Тем не менее, в тот момент, когда Ната выехала на дальний Восток, семейная драма еще не приняла необратимого характера: по крайней мере, в письмах к родным Густав говорит о поездке жены как о чем-то само собой разумеющемся.

Г. Маннергейм – брату Ю. Маннергейму

1 декабря 1900 г.

…Вчера получил письмо от Наты. Она едет в Хабаровск. Это, в общем и целом, вполне хорошо, поскольку это довольно-таки большой город, резиденция генерал-губернатора, и связан железной дорогой с Владивостоком…[57]
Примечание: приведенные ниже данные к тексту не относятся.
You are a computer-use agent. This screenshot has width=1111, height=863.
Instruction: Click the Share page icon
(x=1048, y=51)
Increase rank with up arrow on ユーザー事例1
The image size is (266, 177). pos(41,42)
Вернувшись через год с переломом ноги, Ната еще с год пробыла в Петербурге, приходя в себя после дальневосточных впечатлений. Муж, кажется, искренне озабочен ее самочувствием; по его письмам к родным никак нельзя предположить, что скоро произойдет полный разрыв.
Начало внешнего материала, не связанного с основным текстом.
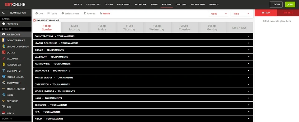Click the Dota 2 icon in sidebar
299x122 pixels.
point(4,52)
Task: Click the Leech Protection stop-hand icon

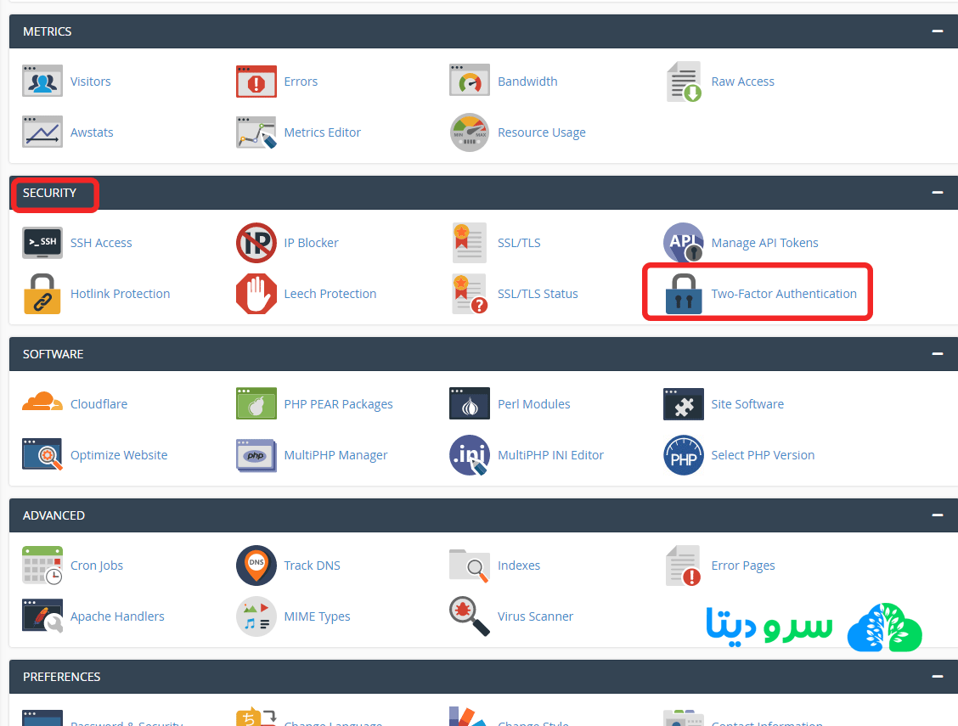Action: [x=256, y=294]
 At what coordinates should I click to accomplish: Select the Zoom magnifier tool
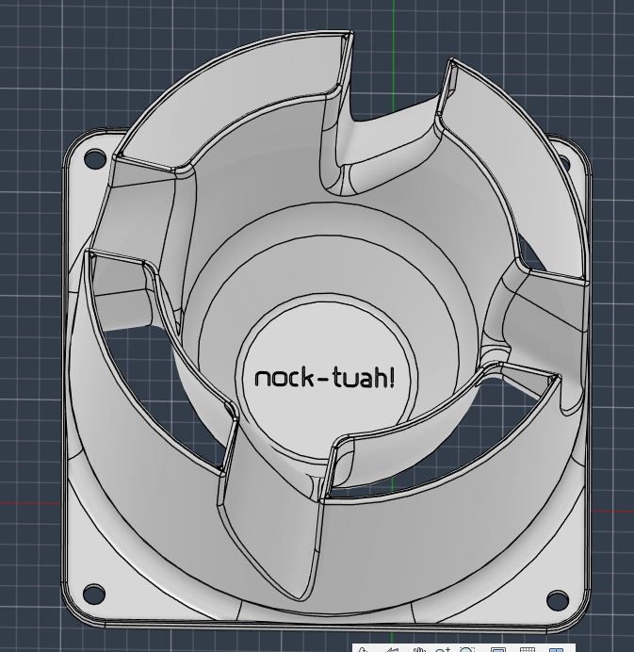443,650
Г. Маннергейм – родственникам

Санкт-Петербург, 3 декабря 1901 г.

…Кроме того, мне трудно покидать Петербург без крайней необходимости до тех пор, пока Ната в постели. У нее серьезный перелом ноги, и едва ли она сможет ходить ранее, чем через пару месяцев.

Его Величество должен прибыть со дня на день.

Будь здоров.

Ната и девочки передают привет[58].

22 декабря 1901 г.

…Нога Наты весьма меня беспокоит, тем более что весь ее организм ослаблен после пережитых ею сверхчеловеческих испытаний. Если бы кто-либо полтора года назад сказал мне, что она способна на то, что она сейчас пережила, то вряд ли я смог бы этому поверить. Вместе с тем она теперь может радоваться сознанием того, что она была для больных солдат на пользу и радость, и мне представляется, что это сознание должно приносить удовлетворение.